Work instruction → Please write out exactly the line containing "577x341 pixels." below and every line after it, through the last one, but leave out any pictures.

Records for this exercise →
____
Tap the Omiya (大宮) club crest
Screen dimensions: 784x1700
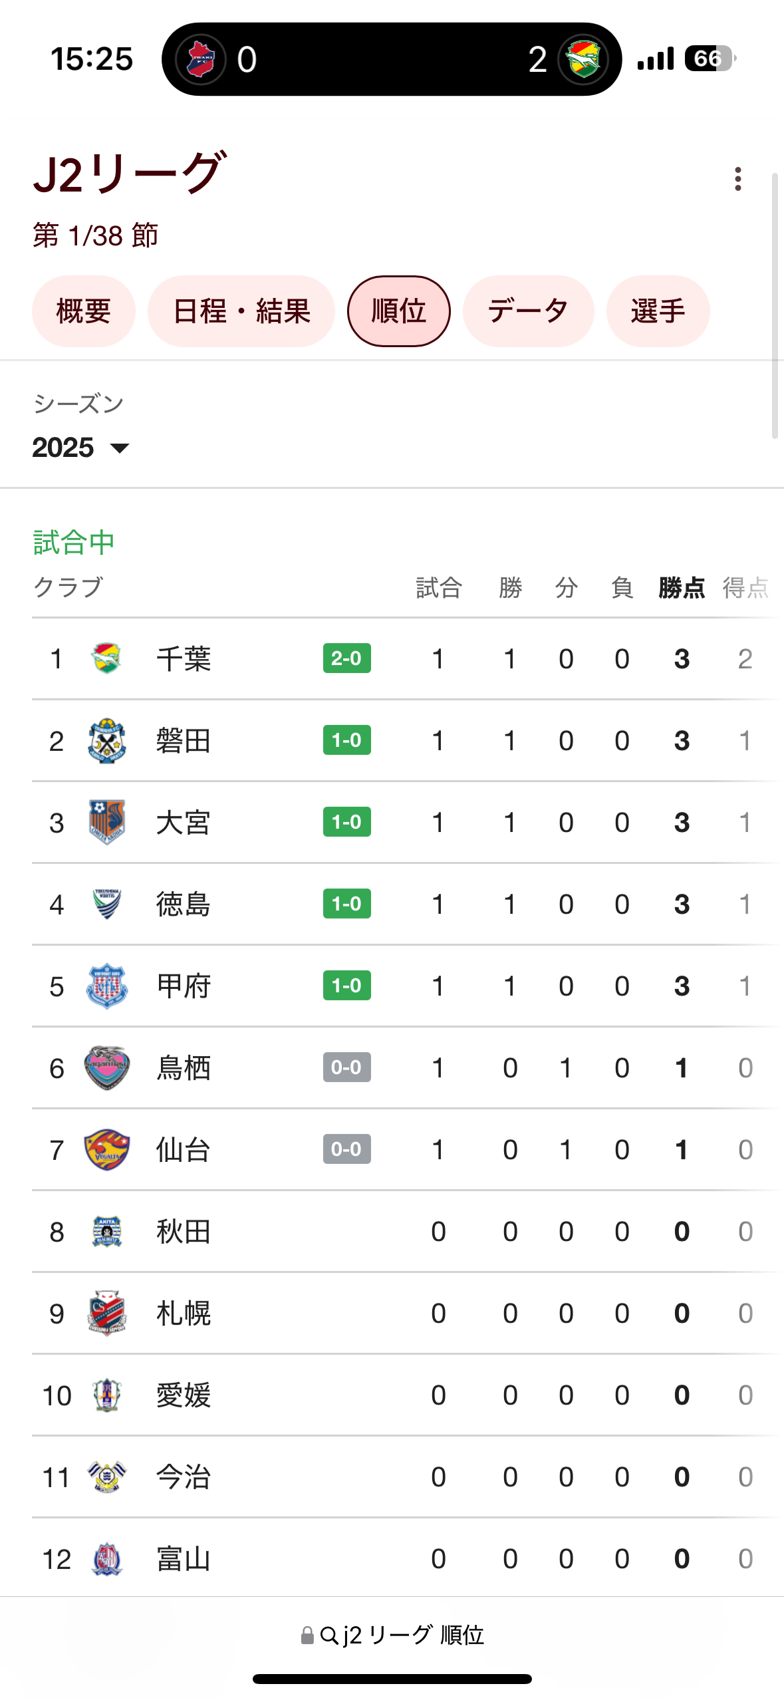click(x=106, y=822)
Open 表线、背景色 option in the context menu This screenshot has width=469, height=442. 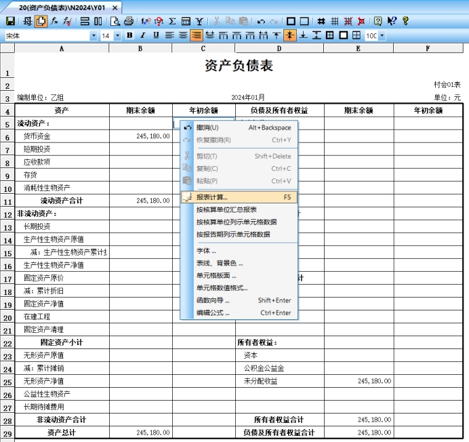(219, 263)
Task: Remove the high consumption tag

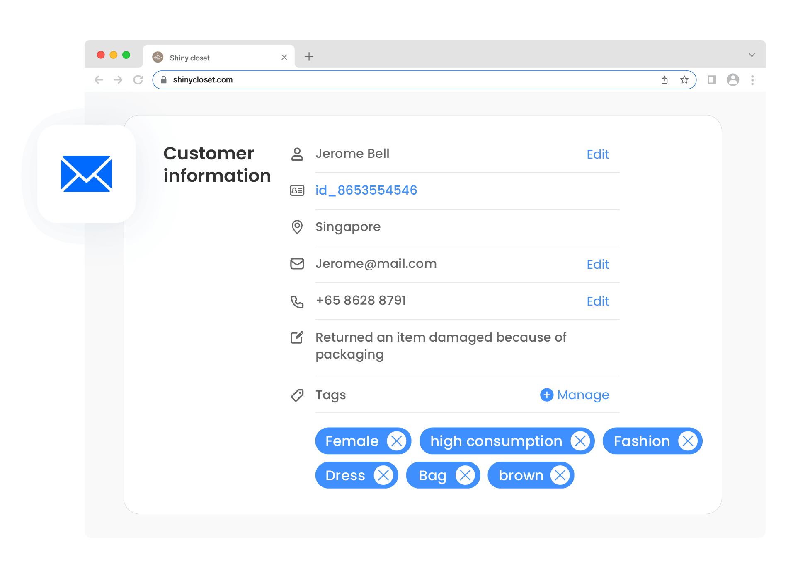Action: click(580, 441)
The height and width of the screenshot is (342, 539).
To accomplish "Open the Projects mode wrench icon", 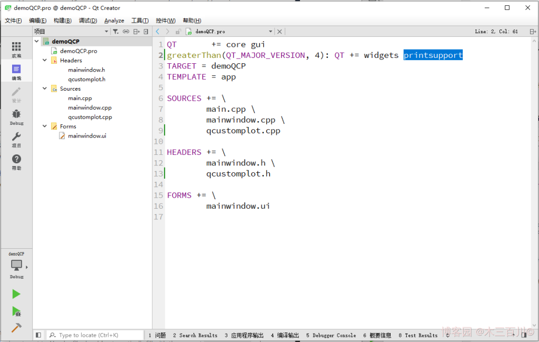I will click(x=16, y=139).
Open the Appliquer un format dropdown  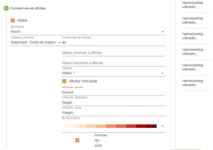36,42
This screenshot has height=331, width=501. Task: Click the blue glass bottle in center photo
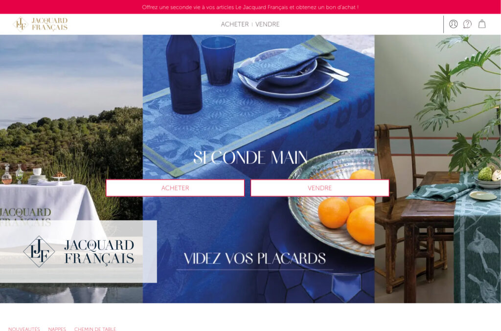(x=184, y=74)
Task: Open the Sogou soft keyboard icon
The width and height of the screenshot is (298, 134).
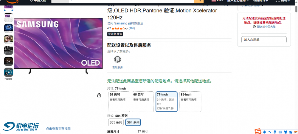Action: point(280,132)
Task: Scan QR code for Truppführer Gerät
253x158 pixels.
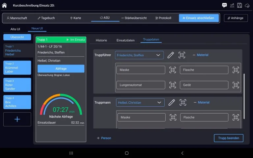Action: coord(236,85)
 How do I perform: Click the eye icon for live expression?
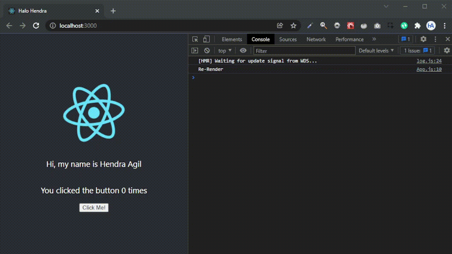click(x=243, y=50)
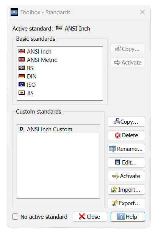
Task: Select the ANSI Metric standard
Action: tap(60, 60)
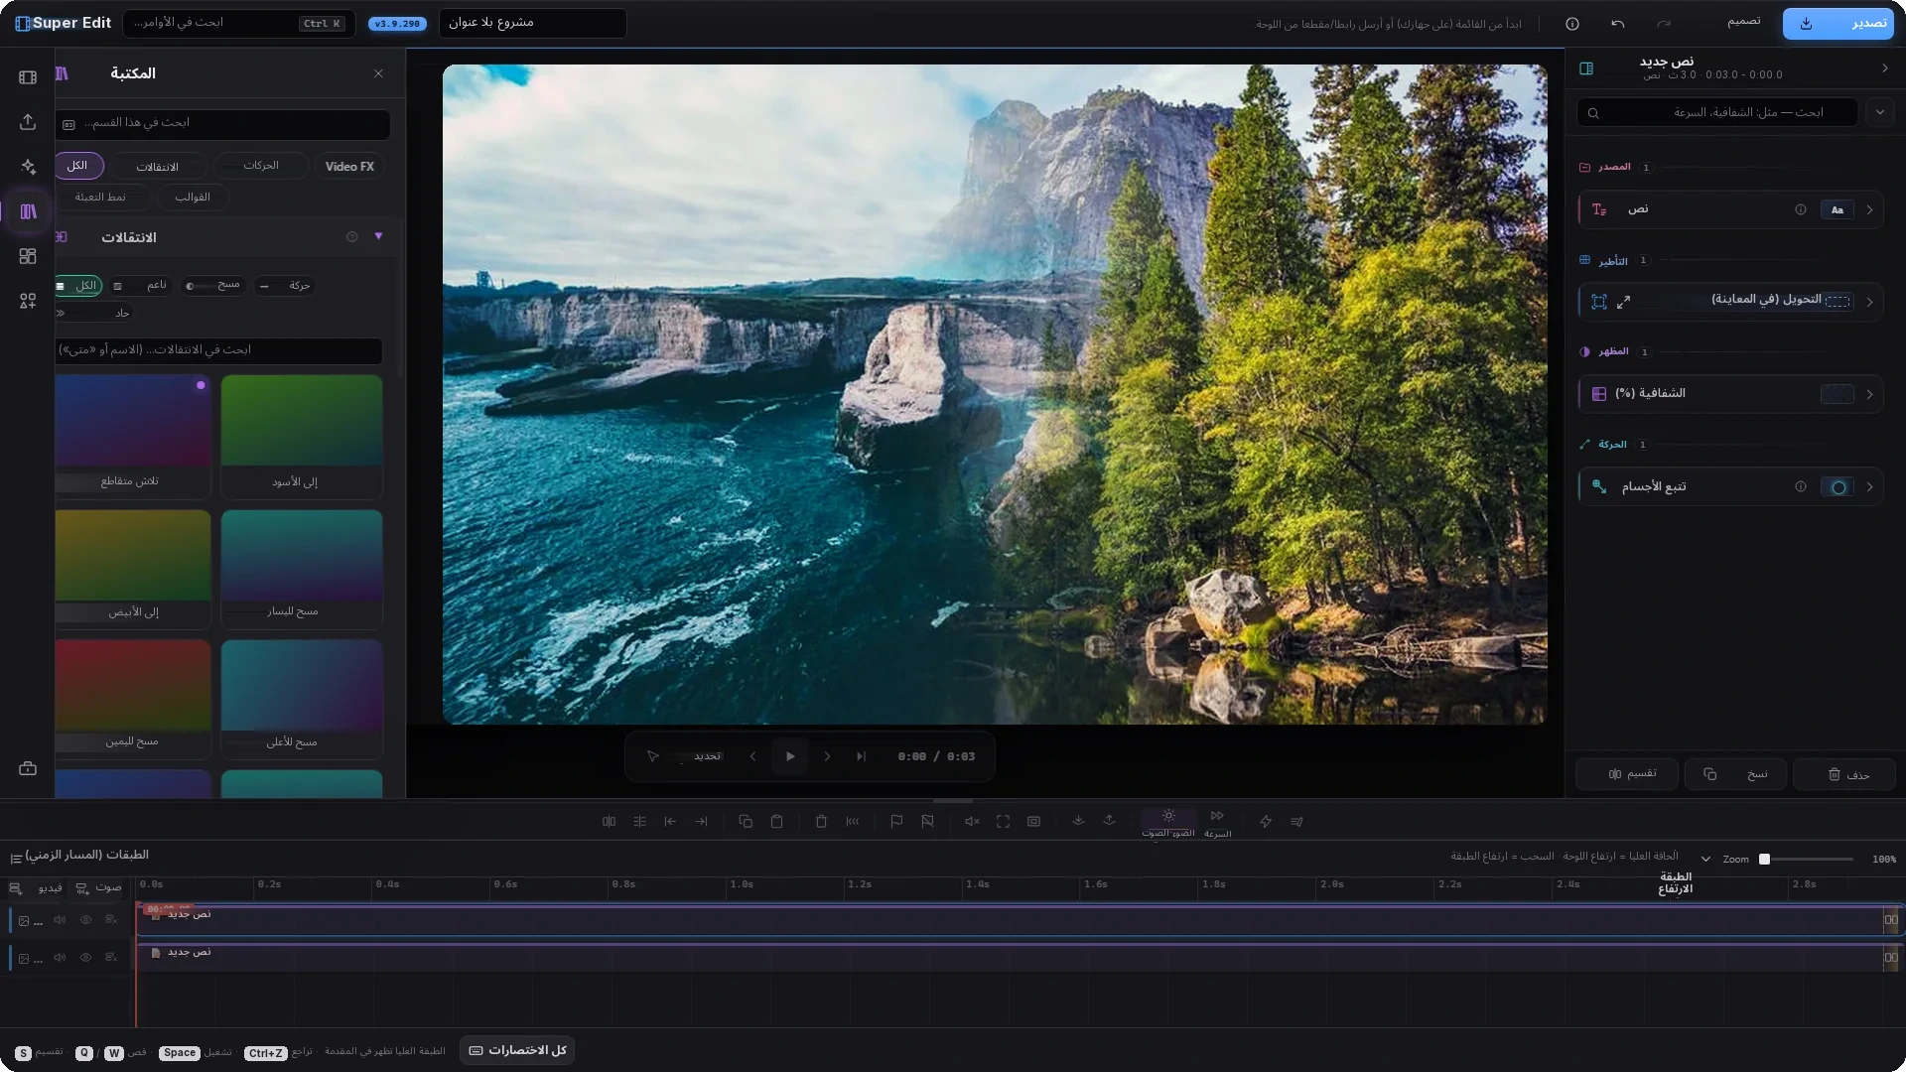Open the upload icon in left sidebar
The width and height of the screenshot is (1906, 1072).
[x=28, y=121]
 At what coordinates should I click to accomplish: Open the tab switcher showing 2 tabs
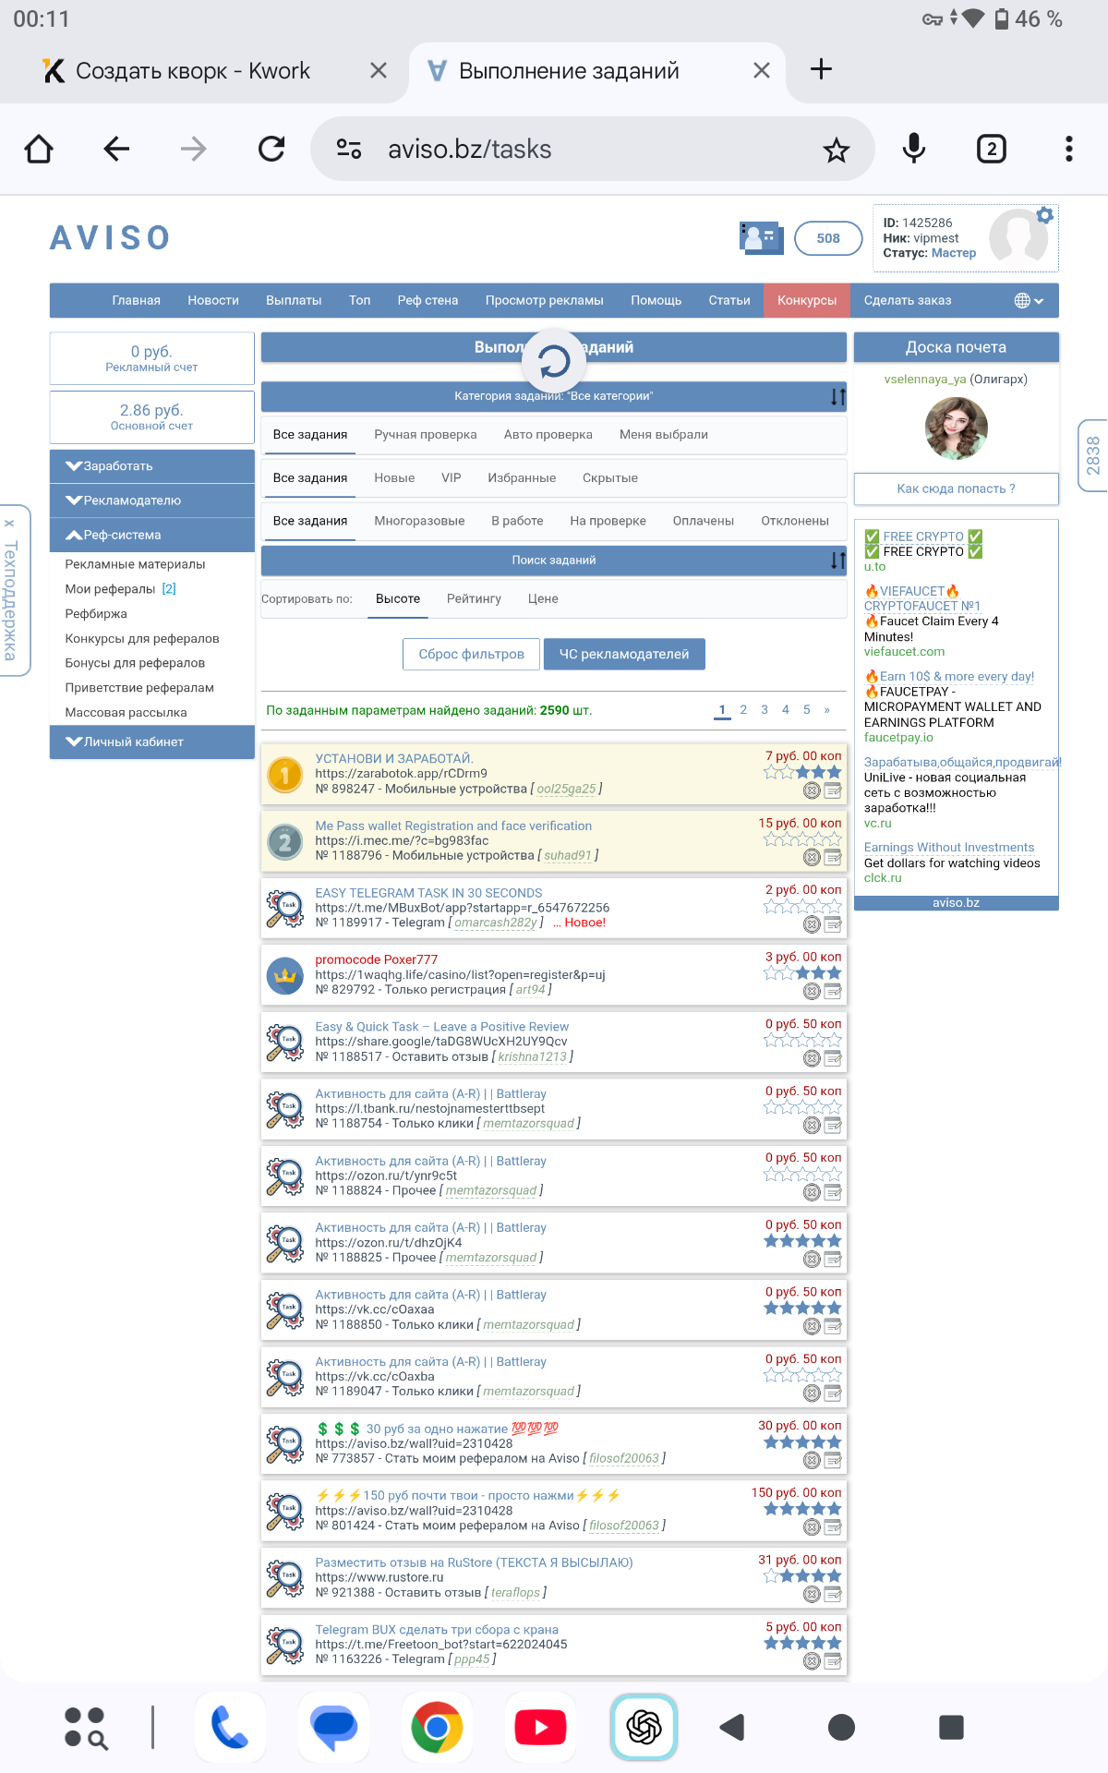tap(991, 149)
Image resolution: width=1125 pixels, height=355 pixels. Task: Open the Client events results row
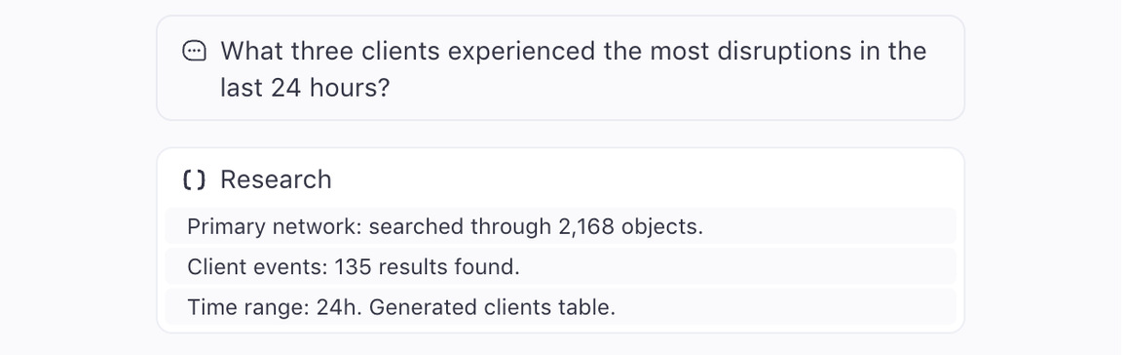560,266
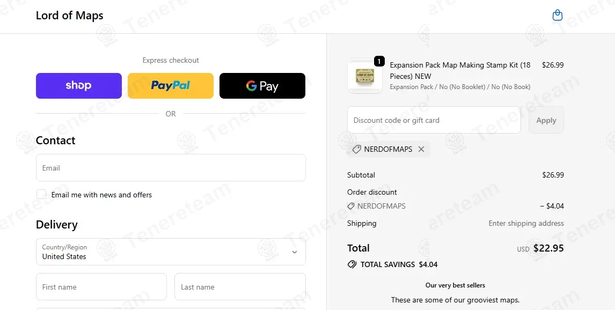Image resolution: width=615 pixels, height=310 pixels.
Task: Enable Email me with news and offers
Action: click(x=41, y=194)
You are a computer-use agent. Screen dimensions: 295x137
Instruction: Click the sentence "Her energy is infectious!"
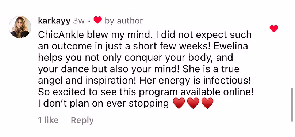pyautogui.click(x=195, y=81)
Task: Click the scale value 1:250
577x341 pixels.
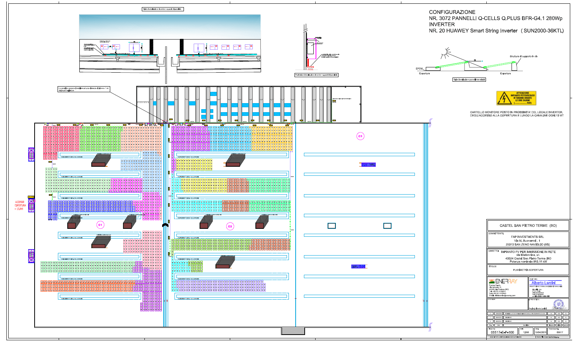Action: (526, 332)
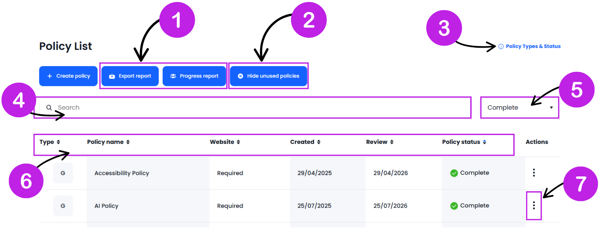Screen dimensions: 599x230
Task: Click the magnifier search icon
Action: pyautogui.click(x=49, y=107)
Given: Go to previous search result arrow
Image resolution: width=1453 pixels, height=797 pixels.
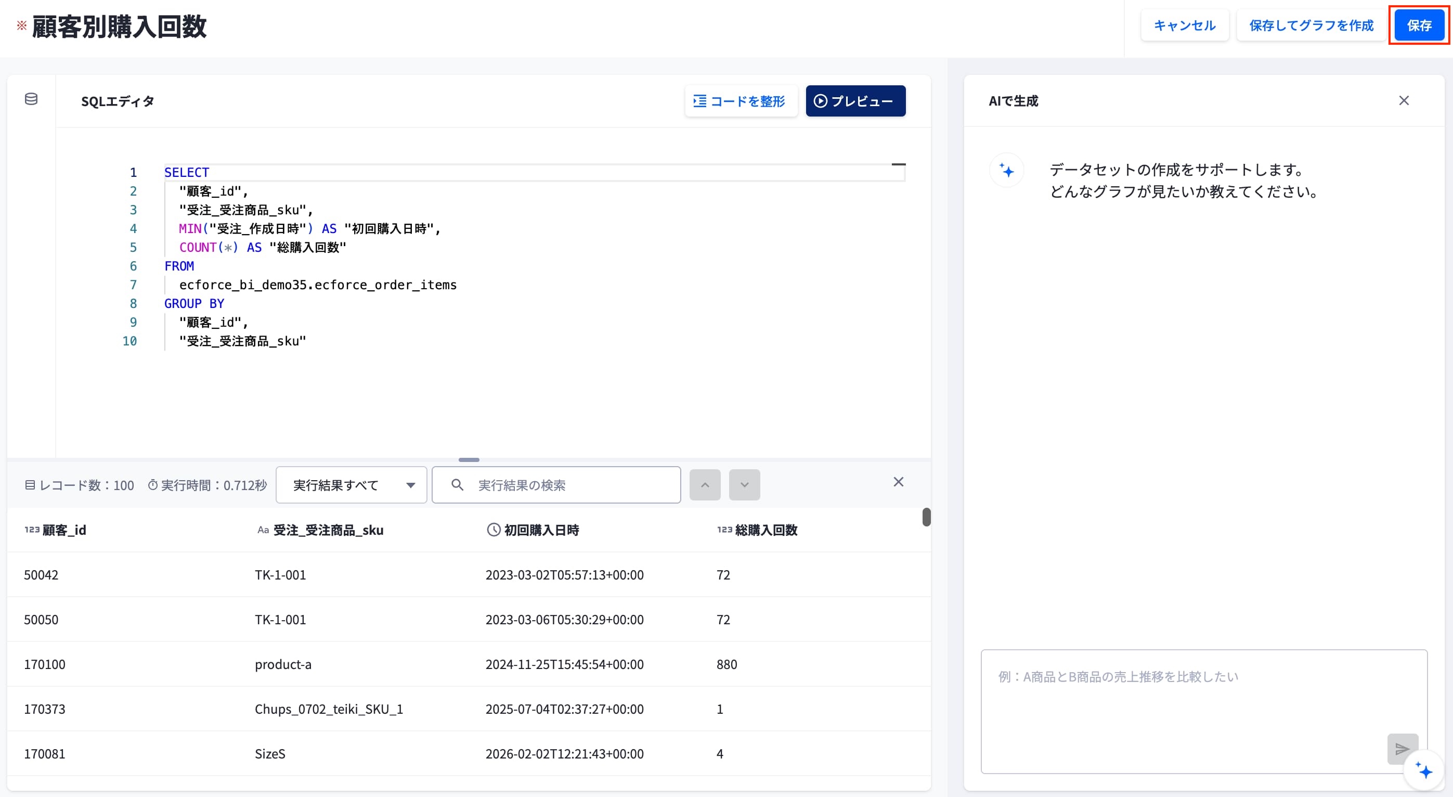Looking at the screenshot, I should click(705, 485).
____
Result of the task →
577x341 pixels.
Action: (526, 332)
Screen dimensions: 599x230
Task: Click the magnifier search icon
Action: pyautogui.click(x=49, y=107)
Given: Go to previous search result arrow
Image resolution: width=1453 pixels, height=797 pixels.
Looking at the screenshot, I should click(705, 485).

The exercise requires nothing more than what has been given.